The question is, how to find our way back to our inner consciousness. We have come out through spirit, soul, mind, and body, and now we must go back from body to spirit. First, get hold of the air [breath], then the nervous system, then the mind, then the Atman, or spirit. But in this effort we must be perfectly sincere in desiring the highest.

The law of laws is concentration. First, concentrate all the nerve energies and all power lodged in the cells of the body into one force and direct it at will. Then bring the mind, which is thinner matter, into one center. The mind has layer after layer. When the nerve force concentrated is made to pass through the spinal column, one layer of the mind is open. When it is concentrated in one bone [plexus, or "lotus"], another part of the world is open. So from world to world it goes until it touches the pineal gland in the center of the brain. This is the seat of conservation of potential energy, the source of both activity and passivity.

Start with the idea that we can finish all experience in this world, in this incarnation. We must aim to become perfect in this life, this very moment. Success only comes to that life amongst men who wants to do this, this very moment. It is acquired by him who says, "Faith, I wait upon faith come what may". Therefore, go on knowing you are to finish this very moment. Struggle hard and then if you do not succeed, you are not to blame. Let the world praise or blame you. Let all the wealth of the earth come to your feet, or let you be made the poorest on earth. Let death come this moment or hundreds of years hence. Swerve not from the path you have taken. All good thoughts are immortal and go to make Buddhas and Christs.

Law is simply a means of [your] expression [of] various phenomena brought into your mind. Law is your method of grasping material phenomena and bringing them into unity. All law is finding unity in variety. The only method of knowledge is concentration on the physical, mental, and spiritual planes; and concentrating the powers of the mind to discover one in many, is what is called knowledge.

Everything that makes for unity is moral, everything that makes for diversity is immoral. Know the One without a second, that is perfection. The One who manifests in all is the basis of the universe; and all religion, all knowledge, must come to this point.

[The following are some of the disconnected notes taken by Miss Emma Thursby during the last of the Swami's Greenacre classes, delivered Sunday morning, August 12, 1894.]
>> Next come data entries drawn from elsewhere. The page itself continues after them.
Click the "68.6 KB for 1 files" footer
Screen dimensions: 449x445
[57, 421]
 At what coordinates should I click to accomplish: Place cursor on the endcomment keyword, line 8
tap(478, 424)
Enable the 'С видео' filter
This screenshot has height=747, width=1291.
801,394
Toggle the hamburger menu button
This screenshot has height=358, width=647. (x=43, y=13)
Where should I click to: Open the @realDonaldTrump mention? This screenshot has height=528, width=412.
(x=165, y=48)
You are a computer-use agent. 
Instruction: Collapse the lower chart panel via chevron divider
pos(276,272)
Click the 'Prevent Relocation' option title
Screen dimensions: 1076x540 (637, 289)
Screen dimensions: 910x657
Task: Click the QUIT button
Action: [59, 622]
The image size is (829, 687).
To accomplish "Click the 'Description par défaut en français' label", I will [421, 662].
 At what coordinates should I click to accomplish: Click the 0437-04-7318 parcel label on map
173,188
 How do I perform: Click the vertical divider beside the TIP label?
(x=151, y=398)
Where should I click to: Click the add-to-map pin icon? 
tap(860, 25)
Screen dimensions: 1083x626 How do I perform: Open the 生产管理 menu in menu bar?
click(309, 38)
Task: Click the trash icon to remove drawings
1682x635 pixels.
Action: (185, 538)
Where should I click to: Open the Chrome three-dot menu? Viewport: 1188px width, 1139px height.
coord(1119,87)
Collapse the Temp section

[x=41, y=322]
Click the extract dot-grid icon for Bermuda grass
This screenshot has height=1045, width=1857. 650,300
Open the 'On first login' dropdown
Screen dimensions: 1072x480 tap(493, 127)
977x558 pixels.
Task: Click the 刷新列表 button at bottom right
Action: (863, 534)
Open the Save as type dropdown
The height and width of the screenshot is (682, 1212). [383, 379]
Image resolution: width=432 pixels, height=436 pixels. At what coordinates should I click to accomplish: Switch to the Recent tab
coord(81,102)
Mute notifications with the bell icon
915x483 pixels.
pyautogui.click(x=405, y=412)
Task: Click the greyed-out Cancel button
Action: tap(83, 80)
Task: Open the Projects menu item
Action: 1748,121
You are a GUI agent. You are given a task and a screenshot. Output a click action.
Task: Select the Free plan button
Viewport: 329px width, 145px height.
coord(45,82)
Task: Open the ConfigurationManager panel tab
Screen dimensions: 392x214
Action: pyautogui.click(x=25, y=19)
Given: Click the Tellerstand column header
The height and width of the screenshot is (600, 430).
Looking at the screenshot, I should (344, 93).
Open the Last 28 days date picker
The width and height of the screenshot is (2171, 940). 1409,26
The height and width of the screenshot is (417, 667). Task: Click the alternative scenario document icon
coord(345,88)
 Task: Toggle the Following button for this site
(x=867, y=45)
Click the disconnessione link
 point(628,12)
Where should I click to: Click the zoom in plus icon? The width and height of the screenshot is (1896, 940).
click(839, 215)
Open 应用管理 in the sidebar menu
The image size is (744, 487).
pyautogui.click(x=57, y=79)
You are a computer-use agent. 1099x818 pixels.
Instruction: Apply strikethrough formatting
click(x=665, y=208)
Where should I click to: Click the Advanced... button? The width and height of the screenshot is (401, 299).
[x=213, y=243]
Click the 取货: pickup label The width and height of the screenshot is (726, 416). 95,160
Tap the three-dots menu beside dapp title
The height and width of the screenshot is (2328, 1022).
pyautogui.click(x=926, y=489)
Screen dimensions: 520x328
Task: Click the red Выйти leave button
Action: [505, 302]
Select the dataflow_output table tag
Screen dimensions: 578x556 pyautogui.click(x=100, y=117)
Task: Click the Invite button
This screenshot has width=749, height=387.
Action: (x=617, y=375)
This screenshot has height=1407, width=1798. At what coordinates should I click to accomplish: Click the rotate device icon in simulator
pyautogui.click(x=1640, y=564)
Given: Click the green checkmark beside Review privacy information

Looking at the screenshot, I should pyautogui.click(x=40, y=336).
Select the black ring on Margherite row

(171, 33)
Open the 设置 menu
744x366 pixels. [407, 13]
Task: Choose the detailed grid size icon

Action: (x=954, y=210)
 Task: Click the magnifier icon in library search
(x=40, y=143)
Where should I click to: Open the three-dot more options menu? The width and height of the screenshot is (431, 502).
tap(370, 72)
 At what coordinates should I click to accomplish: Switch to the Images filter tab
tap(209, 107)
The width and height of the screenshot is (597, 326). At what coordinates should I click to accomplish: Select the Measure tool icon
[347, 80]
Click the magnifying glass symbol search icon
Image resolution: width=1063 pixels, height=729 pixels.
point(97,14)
I am Existence Absolute Kundalini
Bliss Absolute Circle mother I am He, Shivoham
I am He, Shivoham
He is the learned man who sees that every man's property is nothing. Every woman his Mother.
Shanti — peace —
We meditate on the Glory of Hrim (A Bija Mantra, or seed word, for the Divine Mother.)
Mother
Buddhistic Prayer
I bow to all the saint[s] on Earth
I bow down to the founders of Religion
to all holy men and women
Prophets of Religion
who have been on Earth
Hindu prayer
I meditate on the Glory of the producer of this Universe may He enlighten our minds.